LAUSR

In this paper, we provide a proof for the Hanson-Wright inequalities for sparsified quadratic forms in subgaussian random variables. This provides useful concentration inequalities for sparse subgaussian random vectors in two ways. Let $X = (X_1, \ldots, X_m) \in \mathbb{R}^m$ be a random vector with independent subgaussian components, and $\xi =(\xi_1, \ldots, \xi_m) \in \{0, 1\}^m$ be independent Bernoulli random variables. We prove the large deviation bound for a sparse quadratic form of $(X \circ \xi)^T A (X \circ \xi)$, where $A \in \mathbb{R}^{m \times m}$ is an $m \times m$ matrix, and random vector $X \circ \xi$ denotes the Hadamard product of an isotropic subgaussian random vector $X \in \mathbb{R}^m$ and a random vector $\xi \in \{0, 1\}^m$ such that $(X \circ \xi)_{i} = X_{i} \xi_i$, where $\xi_1, \ldots,\xi_m$ are independent Bernoulli random variables.

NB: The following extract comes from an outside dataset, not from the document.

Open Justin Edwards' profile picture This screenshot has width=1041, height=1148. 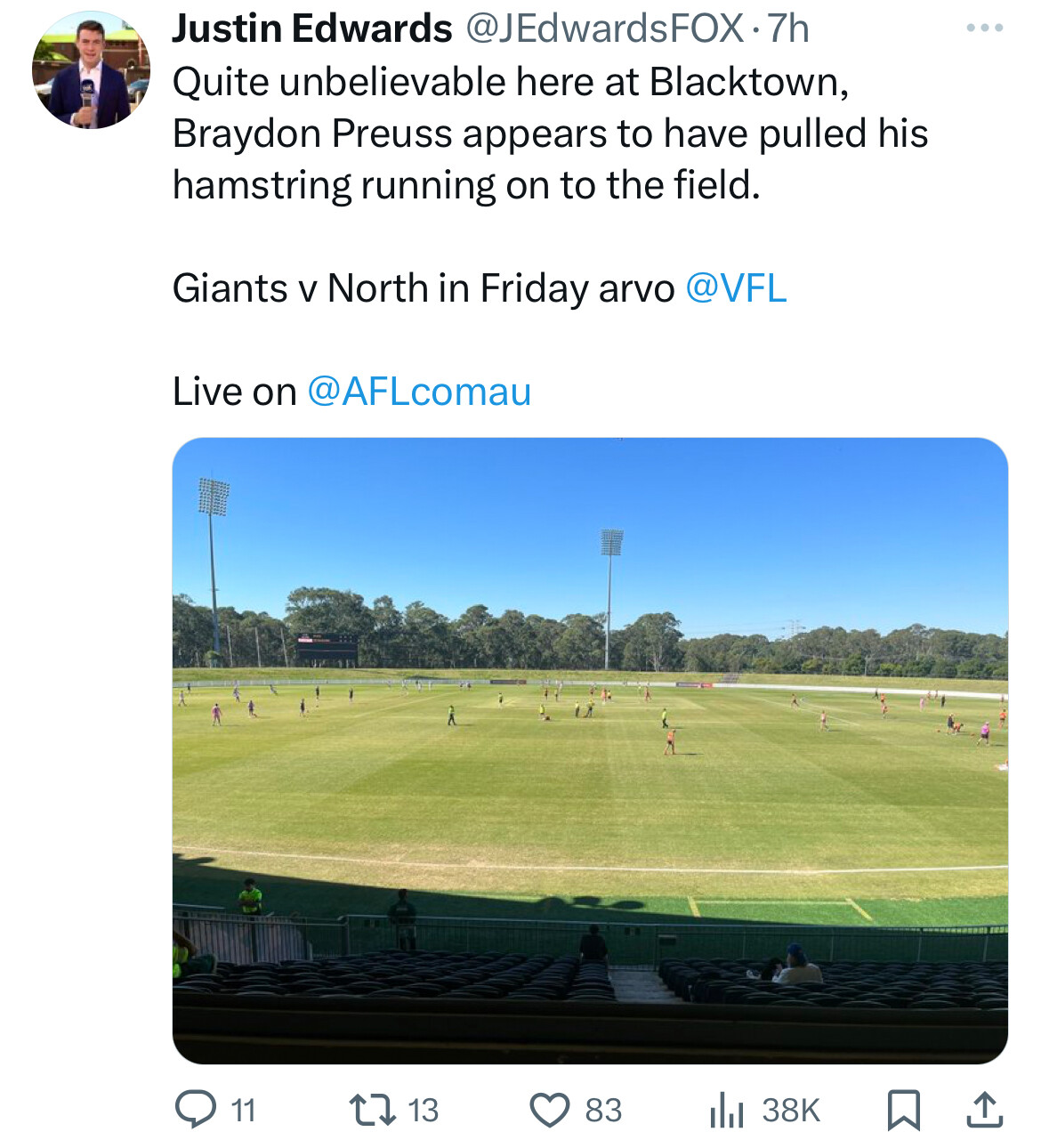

The second type of sparsity in a quadratic form comes from the setting where we randomly sample the elements of an anisotropic subgaussian vector $Y = H X$ where $H \in \mathbb{R}^{m\times m}$ is an $m \times m$ symmetric matrix; we study the large deviation bound on the $\ell_2$-norm of $D_{\xi} Y$ from its expected value, where for a given vector $x \in \mathbb{R}^m$, $D_{x}$ denotes the diagonal matrix whose main diagonal entries are the entries of $x$. This form arises naturally from the context of covariance estimation.